Using a DCFSA can provide several financial advantages:

  1. Tax Savings: One of the main benefits of a DCFSA is the tax savings. Because contributions come from pre-tax dollars, your taxable income is lower, which reduces the amount you owe in federal income taxes, state income taxes (in most cases), and Social Security and Medicare taxes. For example, if you earn $50,000 a year and contribute $5,000 to a DCFSA, your taxable income becomes $45,000, which means you pay less in taxes.
  2. Reduced Cost for Dependent Care: Dependent care expenses, like daycare or preschool, can add up quickly. A DCFSA allows you to pay for these expenses with pre-tax dollars, making care more affordable. This is especially helpful for military families who often rely on quality care for young children or other dependents.
  3. Simplified Budgeting: Since DCFSA contributions are taken automatically from each paycheck, families can easily budget for known dependent care expenses. This steady contribution method helps families plan for monthly care costs without added stress.

Common Questions About the DCFSA

  • Eligibility: The DCFSA is available to service members with a dependent under age 13, or a dependent who is physically or mentally unable to care for themselves. Eligible service members must be active duty or on active Guard and Reserve orders.
  • Enrollment Period: You can enroll in a DCFSA during the federal benefits open season, which typically runs from mid-November through mid-December. Additionally, you can enroll outside of open season if you experience a qualifying life event, such as a Permanent Change of Station (PCS) or the birth or adoption of a child.
  • Access to Funds: DCFSA funds become available each month through payroll deductions. For example, a January contribution will be available for use in February.
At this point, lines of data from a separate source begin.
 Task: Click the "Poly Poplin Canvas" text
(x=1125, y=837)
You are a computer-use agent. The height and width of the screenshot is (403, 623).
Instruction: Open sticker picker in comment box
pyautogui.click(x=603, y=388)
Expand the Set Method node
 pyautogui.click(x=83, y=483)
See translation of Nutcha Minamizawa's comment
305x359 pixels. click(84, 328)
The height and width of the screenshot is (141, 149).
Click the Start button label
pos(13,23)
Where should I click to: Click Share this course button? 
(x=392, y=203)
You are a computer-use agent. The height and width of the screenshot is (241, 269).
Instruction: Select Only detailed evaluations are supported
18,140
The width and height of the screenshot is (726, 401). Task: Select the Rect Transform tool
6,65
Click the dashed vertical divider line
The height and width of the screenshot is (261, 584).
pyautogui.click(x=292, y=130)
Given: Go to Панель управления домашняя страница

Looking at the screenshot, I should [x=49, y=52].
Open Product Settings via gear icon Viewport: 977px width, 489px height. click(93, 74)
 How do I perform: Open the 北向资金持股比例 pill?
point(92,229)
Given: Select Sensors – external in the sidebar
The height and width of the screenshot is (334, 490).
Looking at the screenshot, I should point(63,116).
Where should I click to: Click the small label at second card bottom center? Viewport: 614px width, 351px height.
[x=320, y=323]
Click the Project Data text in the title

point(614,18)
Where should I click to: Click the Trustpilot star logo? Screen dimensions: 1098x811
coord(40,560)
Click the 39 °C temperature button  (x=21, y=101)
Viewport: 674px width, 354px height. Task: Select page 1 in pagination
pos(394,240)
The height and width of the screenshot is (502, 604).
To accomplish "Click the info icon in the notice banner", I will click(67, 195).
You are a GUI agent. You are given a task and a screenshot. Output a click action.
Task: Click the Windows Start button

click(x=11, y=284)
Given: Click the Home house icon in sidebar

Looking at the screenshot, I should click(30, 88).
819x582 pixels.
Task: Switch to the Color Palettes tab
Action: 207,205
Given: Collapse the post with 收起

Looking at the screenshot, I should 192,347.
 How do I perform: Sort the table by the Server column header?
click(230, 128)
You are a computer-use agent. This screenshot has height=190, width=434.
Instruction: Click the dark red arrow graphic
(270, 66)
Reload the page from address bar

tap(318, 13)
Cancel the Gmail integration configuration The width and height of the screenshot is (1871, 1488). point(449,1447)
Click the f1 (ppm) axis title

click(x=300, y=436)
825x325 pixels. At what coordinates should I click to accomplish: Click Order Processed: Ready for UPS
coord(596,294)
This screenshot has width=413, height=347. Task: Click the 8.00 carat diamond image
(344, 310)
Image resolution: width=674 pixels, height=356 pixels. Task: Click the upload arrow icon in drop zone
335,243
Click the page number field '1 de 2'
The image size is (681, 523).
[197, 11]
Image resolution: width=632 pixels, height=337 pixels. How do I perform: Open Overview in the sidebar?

Unlike some other flexible spending accounts, you won’t have access to the full year’s election amount at the beginning of the year.
  • End-of-Year Spending: DCFSA funds don’t roll over, so it’s essential to spend them by the end of the year. However, you have until March 15 of the following year to incur expenses from the prior plan year and until April 30 to file claims.

How to Enroll

To start using a DCFSA, visit FSAFEDS.gov to enroll during open season or after a qualifying life event. For guidance on how the DCFSA can benefit your family, military members can also meet with a DoD personal financial professional or a MilTax consultant for a free consultation.

In short, the DCFSA is a valuable option for military families looking to manage dependent care expenses while saving on taxes. For more details, visit FSAFEDS.gov.